** Opening Materials provided block **

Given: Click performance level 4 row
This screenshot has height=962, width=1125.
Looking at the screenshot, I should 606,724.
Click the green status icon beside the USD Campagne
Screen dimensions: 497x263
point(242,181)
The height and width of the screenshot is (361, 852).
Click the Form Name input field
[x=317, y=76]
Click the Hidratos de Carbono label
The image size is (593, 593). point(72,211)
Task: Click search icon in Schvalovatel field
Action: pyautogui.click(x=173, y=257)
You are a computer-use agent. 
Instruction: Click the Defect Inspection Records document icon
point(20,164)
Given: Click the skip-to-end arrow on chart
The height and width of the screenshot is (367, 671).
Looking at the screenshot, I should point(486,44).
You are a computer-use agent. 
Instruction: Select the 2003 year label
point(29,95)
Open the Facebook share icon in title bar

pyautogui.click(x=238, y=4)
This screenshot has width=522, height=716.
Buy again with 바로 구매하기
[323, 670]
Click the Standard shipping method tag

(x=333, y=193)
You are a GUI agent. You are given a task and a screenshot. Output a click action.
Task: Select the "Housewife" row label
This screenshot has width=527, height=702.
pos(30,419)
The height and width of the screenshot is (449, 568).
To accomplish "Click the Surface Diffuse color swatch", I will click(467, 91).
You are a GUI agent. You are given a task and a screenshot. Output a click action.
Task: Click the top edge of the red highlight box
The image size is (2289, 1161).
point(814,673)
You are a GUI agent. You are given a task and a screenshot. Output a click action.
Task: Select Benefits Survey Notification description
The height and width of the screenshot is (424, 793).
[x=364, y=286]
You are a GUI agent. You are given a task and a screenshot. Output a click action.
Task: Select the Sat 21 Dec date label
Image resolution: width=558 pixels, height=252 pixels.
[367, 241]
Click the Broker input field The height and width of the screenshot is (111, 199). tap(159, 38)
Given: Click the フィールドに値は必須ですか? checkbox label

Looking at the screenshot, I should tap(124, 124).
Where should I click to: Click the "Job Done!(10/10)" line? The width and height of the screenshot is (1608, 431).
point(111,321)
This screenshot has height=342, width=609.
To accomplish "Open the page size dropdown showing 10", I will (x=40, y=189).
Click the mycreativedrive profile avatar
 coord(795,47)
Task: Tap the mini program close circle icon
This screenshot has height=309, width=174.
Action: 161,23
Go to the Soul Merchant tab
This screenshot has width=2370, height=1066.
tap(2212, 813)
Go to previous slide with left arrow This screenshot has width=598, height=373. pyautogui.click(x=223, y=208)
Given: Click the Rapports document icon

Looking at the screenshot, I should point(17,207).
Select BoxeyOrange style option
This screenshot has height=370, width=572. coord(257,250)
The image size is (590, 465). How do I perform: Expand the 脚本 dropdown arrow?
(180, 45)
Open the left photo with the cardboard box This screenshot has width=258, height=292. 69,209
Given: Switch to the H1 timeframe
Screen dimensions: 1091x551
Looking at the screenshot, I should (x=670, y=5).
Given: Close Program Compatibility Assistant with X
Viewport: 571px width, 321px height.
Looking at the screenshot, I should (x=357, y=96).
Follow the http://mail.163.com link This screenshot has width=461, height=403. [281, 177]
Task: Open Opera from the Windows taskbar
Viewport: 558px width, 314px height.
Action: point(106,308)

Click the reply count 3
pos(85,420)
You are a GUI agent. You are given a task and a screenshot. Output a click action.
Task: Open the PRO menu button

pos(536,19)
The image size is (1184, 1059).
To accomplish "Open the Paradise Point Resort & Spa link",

** Closing Materials provided block **

_Directions for this task_: You are asked to transcribe all of the data above exactly.

_Response_:
Given: Click performance level 4 row
This screenshot has height=962, width=1125.
Looking at the screenshot, I should 606,724.
Click the green status icon beside the USD Campagne
Screen dimensions: 497x263
point(242,181)
The height and width of the screenshot is (361, 852).
Click the Form Name input field
[x=317, y=76]
Click the Hidratos de Carbono label
The image size is (593, 593). point(72,211)
Task: Click search icon in Schvalovatel field
Action: pyautogui.click(x=173, y=257)
You are a computer-use agent. 
Instruction: Click the Defect Inspection Records document icon
point(20,164)
Given: Click the skip-to-end arrow on chart
The height and width of the screenshot is (367, 671).
Looking at the screenshot, I should point(486,44).
You are a computer-use agent. 
Instruction: Select the 2003 year label
point(29,95)
Open the Facebook share icon in title bar

pyautogui.click(x=238, y=4)
This screenshot has width=522, height=716.
Buy again with 바로 구매하기
[323, 670]
Click the Standard shipping method tag

(x=333, y=193)
You are a GUI agent. You are given a task and a screenshot. Output a click action.
Task: Select the "Housewife" row label
This screenshot has width=527, height=702.
pos(30,419)
The height and width of the screenshot is (449, 568).
To accomplish "Click the Surface Diffuse color swatch", I will click(467, 91).
You are a GUI agent. You are given a task and a screenshot. Output a click action.
Task: Click the top edge of the red highlight box
The image size is (2289, 1161).
point(814,673)
You are a GUI agent. You are given a task and a screenshot. Output a click action.
Task: Select Benefits Survey Notification description
The height and width of the screenshot is (424, 793).
[x=364, y=286]
You are a GUI agent. You are given a task and a screenshot. Output a click action.
Task: Select the Sat 21 Dec date label
Image resolution: width=558 pixels, height=252 pixels.
[367, 241]
Click the Broker input field The height and width of the screenshot is (111, 199). tap(159, 38)
Given: Click the フィールドに値は必須ですか? checkbox label

Looking at the screenshot, I should tap(124, 124).
Where should I click to: Click the "Job Done!(10/10)" line? The width and height of the screenshot is (1608, 431).
point(111,321)
This screenshot has height=342, width=609.
To accomplish "Open the page size dropdown showing 10", I will (x=40, y=189).
Click the mycreativedrive profile avatar
 coord(795,47)
Task: Tap the mini program close circle icon
This screenshot has height=309, width=174.
Action: 161,23
Go to the Soul Merchant tab
This screenshot has width=2370, height=1066.
tap(2212, 813)
Go to previous slide with left arrow This screenshot has width=598, height=373. pyautogui.click(x=223, y=208)
Given: Click the Rapports document icon

Looking at the screenshot, I should point(17,207).
Select BoxeyOrange style option
This screenshot has height=370, width=572. coord(257,250)
The image size is (590, 465). How do I perform: Expand the 脚本 dropdown arrow?
(180, 45)
Open the left photo with the cardboard box This screenshot has width=258, height=292. 69,209
Given: Switch to the H1 timeframe
Screen dimensions: 1091x551
Looking at the screenshot, I should (x=670, y=5).
Given: Close Program Compatibility Assistant with X
Viewport: 571px width, 321px height.
Looking at the screenshot, I should (x=357, y=96).
Follow the http://mail.163.com link This screenshot has width=461, height=403. [281, 177]
Task: Open Opera from the Windows taskbar
Viewport: 558px width, 314px height.
Action: point(106,308)

Click the reply count 3
pos(85,420)
You are a GUI agent. You are given a task and a screenshot. Output a click action.
Task: Open the PRO menu button

pos(536,19)
The image size is (1184, 1059).
To accomplish "Open the Paradise Point Resort & Spa link",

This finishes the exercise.